Please give the records below back in full, exactly as shown.

───── AVAILABLE DATA ─────

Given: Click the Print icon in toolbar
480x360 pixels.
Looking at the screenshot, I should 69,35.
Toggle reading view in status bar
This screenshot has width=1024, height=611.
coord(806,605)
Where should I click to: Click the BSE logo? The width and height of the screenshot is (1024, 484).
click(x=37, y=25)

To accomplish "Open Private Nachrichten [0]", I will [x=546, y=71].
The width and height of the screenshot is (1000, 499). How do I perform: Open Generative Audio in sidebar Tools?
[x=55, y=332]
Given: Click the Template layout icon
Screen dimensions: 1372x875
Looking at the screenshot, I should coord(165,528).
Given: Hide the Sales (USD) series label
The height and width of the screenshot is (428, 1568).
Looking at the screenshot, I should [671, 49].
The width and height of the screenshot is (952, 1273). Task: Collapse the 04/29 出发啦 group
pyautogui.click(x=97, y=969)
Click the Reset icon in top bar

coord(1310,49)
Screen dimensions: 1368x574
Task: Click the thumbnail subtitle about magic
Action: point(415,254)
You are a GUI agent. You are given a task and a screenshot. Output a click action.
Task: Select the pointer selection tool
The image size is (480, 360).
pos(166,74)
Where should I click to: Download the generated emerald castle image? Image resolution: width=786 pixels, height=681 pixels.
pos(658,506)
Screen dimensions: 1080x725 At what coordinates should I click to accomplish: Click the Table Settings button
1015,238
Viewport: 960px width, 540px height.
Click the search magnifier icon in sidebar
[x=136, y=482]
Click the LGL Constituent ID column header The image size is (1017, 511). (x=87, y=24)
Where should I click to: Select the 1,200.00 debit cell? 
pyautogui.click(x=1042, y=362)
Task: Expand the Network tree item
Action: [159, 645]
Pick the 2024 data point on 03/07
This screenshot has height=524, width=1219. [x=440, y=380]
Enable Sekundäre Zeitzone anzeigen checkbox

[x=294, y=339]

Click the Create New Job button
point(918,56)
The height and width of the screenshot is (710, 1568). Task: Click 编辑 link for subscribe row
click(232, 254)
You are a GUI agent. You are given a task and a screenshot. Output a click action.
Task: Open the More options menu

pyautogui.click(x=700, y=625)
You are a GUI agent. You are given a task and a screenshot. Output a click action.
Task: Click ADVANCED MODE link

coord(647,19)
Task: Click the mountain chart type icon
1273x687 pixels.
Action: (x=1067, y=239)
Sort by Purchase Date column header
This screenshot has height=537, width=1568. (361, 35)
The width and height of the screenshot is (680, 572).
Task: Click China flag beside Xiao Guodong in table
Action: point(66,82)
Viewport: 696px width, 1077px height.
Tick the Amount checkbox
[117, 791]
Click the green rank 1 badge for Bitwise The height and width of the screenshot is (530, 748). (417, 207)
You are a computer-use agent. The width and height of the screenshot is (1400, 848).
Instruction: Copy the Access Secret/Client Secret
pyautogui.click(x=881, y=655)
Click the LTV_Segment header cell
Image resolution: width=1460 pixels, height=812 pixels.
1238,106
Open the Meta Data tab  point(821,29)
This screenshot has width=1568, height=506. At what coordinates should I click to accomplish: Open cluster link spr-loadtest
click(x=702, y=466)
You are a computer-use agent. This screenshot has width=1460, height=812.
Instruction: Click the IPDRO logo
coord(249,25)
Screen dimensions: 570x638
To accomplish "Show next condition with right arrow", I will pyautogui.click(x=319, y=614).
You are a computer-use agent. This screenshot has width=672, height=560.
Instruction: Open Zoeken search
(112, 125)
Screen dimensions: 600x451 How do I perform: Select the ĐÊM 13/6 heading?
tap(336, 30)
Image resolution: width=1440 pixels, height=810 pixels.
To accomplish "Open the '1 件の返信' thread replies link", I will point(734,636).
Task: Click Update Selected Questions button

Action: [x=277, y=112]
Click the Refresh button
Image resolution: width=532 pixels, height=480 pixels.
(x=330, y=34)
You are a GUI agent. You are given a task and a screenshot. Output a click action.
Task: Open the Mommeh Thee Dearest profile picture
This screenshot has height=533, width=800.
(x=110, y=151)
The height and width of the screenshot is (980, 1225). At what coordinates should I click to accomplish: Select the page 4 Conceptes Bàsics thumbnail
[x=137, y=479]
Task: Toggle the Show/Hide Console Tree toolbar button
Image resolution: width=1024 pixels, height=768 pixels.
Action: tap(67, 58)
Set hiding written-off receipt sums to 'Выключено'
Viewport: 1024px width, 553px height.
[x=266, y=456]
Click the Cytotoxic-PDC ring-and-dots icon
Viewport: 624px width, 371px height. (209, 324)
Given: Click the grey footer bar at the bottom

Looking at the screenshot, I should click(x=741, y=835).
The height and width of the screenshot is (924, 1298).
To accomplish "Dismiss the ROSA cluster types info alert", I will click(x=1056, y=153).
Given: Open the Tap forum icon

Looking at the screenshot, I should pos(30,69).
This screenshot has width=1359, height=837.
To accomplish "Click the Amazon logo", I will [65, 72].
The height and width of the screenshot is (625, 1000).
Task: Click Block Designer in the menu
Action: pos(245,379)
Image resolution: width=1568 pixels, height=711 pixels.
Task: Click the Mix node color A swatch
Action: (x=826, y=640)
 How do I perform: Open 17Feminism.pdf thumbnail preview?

─────

ANSWER TO THE PROBLEM »
Given: Click the Print icon in toolbar
480x360 pixels.
Looking at the screenshot, I should 69,35.
Toggle reading view in status bar
This screenshot has width=1024, height=611.
coord(806,605)
Where should I click to: Click the BSE logo? The width and height of the screenshot is (1024, 484).
click(x=37, y=25)

To accomplish "Open Private Nachrichten [0]", I will [x=546, y=71].
The width and height of the screenshot is (1000, 499). How do I perform: Open Generative Audio in sidebar Tools?
[x=55, y=332]
Given: Click the Template layout icon
Screen dimensions: 1372x875
Looking at the screenshot, I should coord(165,528).
Given: Hide the Sales (USD) series label
The height and width of the screenshot is (428, 1568).
Looking at the screenshot, I should [671, 49].
The width and height of the screenshot is (952, 1273). Task: Collapse the 04/29 出发啦 group
pyautogui.click(x=97, y=969)
Click the Reset icon in top bar

coord(1310,49)
Screen dimensions: 1368x574
Task: Click the thumbnail subtitle about magic
Action: point(415,254)
You are a GUI agent. You are given a task and a screenshot. Output a click action.
Task: Select the pointer selection tool
The image size is (480, 360).
pos(166,74)
Where should I click to: Download the generated emerald castle image? Image resolution: width=786 pixels, height=681 pixels.
pos(658,506)
Screen dimensions: 1080x725 At what coordinates should I click to accomplish: Click the Table Settings button
1015,238
Viewport: 960px width, 540px height.
Click the search magnifier icon in sidebar
[x=136, y=482]
Click the LGL Constituent ID column header The image size is (1017, 511). (x=87, y=24)
Where should I click to: Select the 1,200.00 debit cell? 
pyautogui.click(x=1042, y=362)
Task: Expand the Network tree item
Action: [159, 645]
Pick the 2024 data point on 03/07
This screenshot has height=524, width=1219. [x=440, y=380]
Enable Sekundäre Zeitzone anzeigen checkbox

[x=294, y=339]

Click the Create New Job button
point(918,56)
The height and width of the screenshot is (710, 1568). Task: Click 编辑 link for subscribe row
click(232, 254)
You are a GUI agent. You are given a task and a screenshot. Output a click action.
Task: Open the More options menu

pyautogui.click(x=700, y=625)
You are a GUI agent. You are given a task and a screenshot. Output a click action.
Task: Click ADVANCED MODE link

coord(647,19)
Task: Click the mountain chart type icon
1273x687 pixels.
Action: (x=1067, y=239)
Sort by Purchase Date column header
This screenshot has height=537, width=1568. (361, 35)
The width and height of the screenshot is (680, 572).
Task: Click China flag beside Xiao Guodong in table
Action: point(66,82)
Viewport: 696px width, 1077px height.
Tick the Amount checkbox
[117, 791]
Click the green rank 1 badge for Bitwise The height and width of the screenshot is (530, 748). (417, 207)
You are a computer-use agent. The width and height of the screenshot is (1400, 848).
Instruction: Copy the Access Secret/Client Secret
pyautogui.click(x=881, y=655)
Click the LTV_Segment header cell
Image resolution: width=1460 pixels, height=812 pixels.
1238,106
Open the Meta Data tab  point(821,29)
This screenshot has width=1568, height=506. At what coordinates should I click to accomplish: Open cluster link spr-loadtest
click(x=702, y=466)
You are a computer-use agent. This screenshot has width=1460, height=812.
Instruction: Click the IPDRO logo
coord(249,25)
Screen dimensions: 570x638
To accomplish "Show next condition with right arrow", I will pyautogui.click(x=319, y=614).
You are a computer-use agent. This screenshot has width=672, height=560.
Instruction: Open Zoeken search
(112, 125)
Screen dimensions: 600x451 How do I perform: Select the ĐÊM 13/6 heading?
tap(336, 30)
Image resolution: width=1440 pixels, height=810 pixels.
To accomplish "Open the '1 件の返信' thread replies link", I will point(734,636).
Task: Click Update Selected Questions button

Action: [x=277, y=112]
Click the Refresh button
Image resolution: width=532 pixels, height=480 pixels.
(x=330, y=34)
You are a GUI agent. You are given a task and a screenshot. Output a click action.
Task: Open the Mommeh Thee Dearest profile picture
This screenshot has height=533, width=800.
(x=110, y=151)
The height and width of the screenshot is (980, 1225). At what coordinates should I click to accomplish: Select the page 4 Conceptes Bàsics thumbnail
[x=137, y=479]
Task: Toggle the Show/Hide Console Tree toolbar button
Image resolution: width=1024 pixels, height=768 pixels.
Action: tap(67, 58)
Set hiding written-off receipt sums to 'Выключено'
Viewport: 1024px width, 553px height.
[x=266, y=456]
Click the Cytotoxic-PDC ring-and-dots icon
Viewport: 624px width, 371px height. (209, 324)
Given: Click the grey footer bar at the bottom

Looking at the screenshot, I should click(x=741, y=835).
The height and width of the screenshot is (924, 1298).
To accomplish "Dismiss the ROSA cluster types info alert", I will click(x=1056, y=153).
Given: Open the Tap forum icon

Looking at the screenshot, I should pos(30,69).
This screenshot has width=1359, height=837.
To accomplish "Click the Amazon logo", I will [65, 72].
The height and width of the screenshot is (625, 1000).
Task: Click Block Designer in the menu
Action: pos(245,379)
Image resolution: width=1568 pixels, height=711 pixels.
Task: Click the Mix node color A swatch
Action: (x=826, y=640)
 How do I perform: Open 17Feminism.pdf thumbnail preview?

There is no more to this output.